14. The dolly of claim 13, wherein the first wheel assembly includes a first axle having at least one wheel coupled to the first axle, wherein the second wheel assembly includes a second axle having at least one wheel coupled to the second axle, wherein the third wheel assembly includes a third axle having at least one wheel coupled to the third axle, wherein the first, second, and third axles are each pivotally coupled to the frame so that each axle may independently pivot about a first axis oriented substantially perpendicular to a length of the axle and wherein the first, second, and third axles are each independently rotatable about a second axis disposed substantially perpendicularly to the first axis.

15. The dolly of claim 13, wherein the load bearing member has three or more degrees of freedom relative to the frame.

16. The dolly of claim 13, further including a biasing member for biasing the load bearing member toward the load and permitting the load bearing member to move relative to the frame so as to change a separation distance between the frame and the load bearing member.

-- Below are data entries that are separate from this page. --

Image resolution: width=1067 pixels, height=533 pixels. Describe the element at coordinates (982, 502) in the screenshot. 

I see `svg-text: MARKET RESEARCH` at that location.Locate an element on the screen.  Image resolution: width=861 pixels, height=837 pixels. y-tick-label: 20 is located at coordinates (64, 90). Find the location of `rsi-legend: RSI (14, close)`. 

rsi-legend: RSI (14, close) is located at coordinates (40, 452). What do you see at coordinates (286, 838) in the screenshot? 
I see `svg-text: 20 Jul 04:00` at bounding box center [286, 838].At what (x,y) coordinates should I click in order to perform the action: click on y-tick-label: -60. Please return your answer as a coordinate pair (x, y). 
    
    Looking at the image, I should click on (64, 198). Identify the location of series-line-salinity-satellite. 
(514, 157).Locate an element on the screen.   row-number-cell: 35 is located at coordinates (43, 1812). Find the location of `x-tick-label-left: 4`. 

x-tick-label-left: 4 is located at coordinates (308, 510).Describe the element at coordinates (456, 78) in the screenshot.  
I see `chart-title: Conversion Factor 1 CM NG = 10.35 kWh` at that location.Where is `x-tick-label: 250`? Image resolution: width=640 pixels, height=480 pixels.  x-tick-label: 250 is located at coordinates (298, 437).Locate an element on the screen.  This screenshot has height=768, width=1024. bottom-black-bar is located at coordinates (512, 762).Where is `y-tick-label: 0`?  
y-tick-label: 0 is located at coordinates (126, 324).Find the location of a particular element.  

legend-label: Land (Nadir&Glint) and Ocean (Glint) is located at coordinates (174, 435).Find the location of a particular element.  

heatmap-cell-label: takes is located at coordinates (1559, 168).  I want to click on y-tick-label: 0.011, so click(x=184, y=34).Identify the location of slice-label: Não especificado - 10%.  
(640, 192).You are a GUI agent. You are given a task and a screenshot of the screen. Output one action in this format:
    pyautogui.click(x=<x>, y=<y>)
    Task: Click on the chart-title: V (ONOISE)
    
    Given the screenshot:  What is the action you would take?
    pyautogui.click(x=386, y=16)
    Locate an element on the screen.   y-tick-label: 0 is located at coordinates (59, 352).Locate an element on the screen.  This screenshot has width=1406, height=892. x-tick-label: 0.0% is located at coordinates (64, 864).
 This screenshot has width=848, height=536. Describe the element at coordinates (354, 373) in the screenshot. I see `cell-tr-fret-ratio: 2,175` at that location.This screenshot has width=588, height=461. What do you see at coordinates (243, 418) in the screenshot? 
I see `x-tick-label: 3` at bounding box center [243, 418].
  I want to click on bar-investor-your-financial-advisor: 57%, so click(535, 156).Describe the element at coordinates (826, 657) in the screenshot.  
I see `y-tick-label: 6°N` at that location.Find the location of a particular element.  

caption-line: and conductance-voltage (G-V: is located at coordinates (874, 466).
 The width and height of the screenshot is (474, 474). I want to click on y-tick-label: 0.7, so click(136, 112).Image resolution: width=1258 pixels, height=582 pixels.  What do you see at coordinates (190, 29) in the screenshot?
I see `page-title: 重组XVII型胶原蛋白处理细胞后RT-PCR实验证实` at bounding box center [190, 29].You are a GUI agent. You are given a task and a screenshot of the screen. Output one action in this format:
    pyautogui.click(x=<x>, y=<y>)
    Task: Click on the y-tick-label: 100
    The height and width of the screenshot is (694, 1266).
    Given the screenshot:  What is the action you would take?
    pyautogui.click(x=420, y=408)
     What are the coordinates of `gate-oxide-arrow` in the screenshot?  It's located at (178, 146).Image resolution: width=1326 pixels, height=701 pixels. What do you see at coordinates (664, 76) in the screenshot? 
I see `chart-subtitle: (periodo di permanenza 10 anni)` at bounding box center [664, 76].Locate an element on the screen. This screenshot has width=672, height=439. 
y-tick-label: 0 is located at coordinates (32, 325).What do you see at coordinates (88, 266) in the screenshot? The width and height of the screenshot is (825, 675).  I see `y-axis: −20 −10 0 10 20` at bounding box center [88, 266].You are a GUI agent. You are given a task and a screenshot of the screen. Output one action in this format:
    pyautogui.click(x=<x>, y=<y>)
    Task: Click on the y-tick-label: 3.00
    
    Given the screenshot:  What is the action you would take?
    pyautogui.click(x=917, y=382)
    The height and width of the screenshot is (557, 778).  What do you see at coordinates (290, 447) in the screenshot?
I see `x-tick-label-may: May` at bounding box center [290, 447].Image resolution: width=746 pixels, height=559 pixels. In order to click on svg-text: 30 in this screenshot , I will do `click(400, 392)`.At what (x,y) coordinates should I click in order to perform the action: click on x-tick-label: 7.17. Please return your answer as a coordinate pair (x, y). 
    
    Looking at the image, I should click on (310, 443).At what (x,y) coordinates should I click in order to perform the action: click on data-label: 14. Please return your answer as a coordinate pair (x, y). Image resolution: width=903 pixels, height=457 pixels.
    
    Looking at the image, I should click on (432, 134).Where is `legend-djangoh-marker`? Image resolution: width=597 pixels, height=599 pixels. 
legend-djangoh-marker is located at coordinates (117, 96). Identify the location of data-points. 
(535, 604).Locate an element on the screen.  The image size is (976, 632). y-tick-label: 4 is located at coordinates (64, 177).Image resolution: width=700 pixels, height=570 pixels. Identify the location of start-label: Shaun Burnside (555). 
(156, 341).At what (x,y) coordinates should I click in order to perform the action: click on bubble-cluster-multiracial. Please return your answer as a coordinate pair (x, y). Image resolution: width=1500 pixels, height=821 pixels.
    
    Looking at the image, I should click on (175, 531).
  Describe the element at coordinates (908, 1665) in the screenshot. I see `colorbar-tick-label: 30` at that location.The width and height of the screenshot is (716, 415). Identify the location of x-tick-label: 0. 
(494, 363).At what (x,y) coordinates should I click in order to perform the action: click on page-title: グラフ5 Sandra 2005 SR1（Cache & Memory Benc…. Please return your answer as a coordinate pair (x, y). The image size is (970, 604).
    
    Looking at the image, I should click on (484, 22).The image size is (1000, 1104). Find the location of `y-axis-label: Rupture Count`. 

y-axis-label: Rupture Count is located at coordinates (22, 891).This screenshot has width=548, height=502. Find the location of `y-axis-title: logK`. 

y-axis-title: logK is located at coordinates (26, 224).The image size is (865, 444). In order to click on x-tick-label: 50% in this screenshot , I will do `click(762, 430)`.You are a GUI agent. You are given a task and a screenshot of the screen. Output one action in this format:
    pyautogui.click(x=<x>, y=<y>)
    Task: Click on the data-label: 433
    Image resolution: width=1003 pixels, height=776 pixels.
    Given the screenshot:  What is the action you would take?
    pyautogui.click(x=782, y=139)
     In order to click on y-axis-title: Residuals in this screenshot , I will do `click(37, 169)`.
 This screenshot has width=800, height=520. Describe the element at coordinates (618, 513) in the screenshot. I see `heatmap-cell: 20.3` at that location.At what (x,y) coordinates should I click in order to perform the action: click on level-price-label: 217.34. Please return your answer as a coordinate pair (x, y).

17. The dolly of claim 13, wherein the load bearing member is restricted from rotating about an axis oriented substantially perpendicular to the surface.

18. A dolly for supporting a load vertically above a horizontal surface and moving the load upon the horizontal surface comprising: (a) a frame; (b) a load bearing member pivotally coupled to the frame for supporting the load; (c) a biasing member for moveably supporting the load bearing member relative to the frame and biasing the load bearing member toward the load; and (d) a wheel assembly coupled to the frame for permitting the dolly to roll upon the horizontal surface.

19. The dolly of claim 18, further comprising three wheel assemblies for suspending the frame above the horizontal surface in a three point suspension.

20. The dolly of claim 19, wherein each of the three wheel assemblies includes an axle independently rotatable about an axis oriented substantially perpendicular to the horizontal surface and pivotably about an axis oriented substantially parallel to the horizontal surface.

21. The dolly of claim 18, wherein the biasing member includes a piston for receiving a fluid under pressure to move the load bearing member toward the load, the piston having a connection for receiving the fluid under pressure from a source located externally of the dolly.

22. The dolly of claim 18, wherein the load bearing member is restricted from rotating about a vertical axis.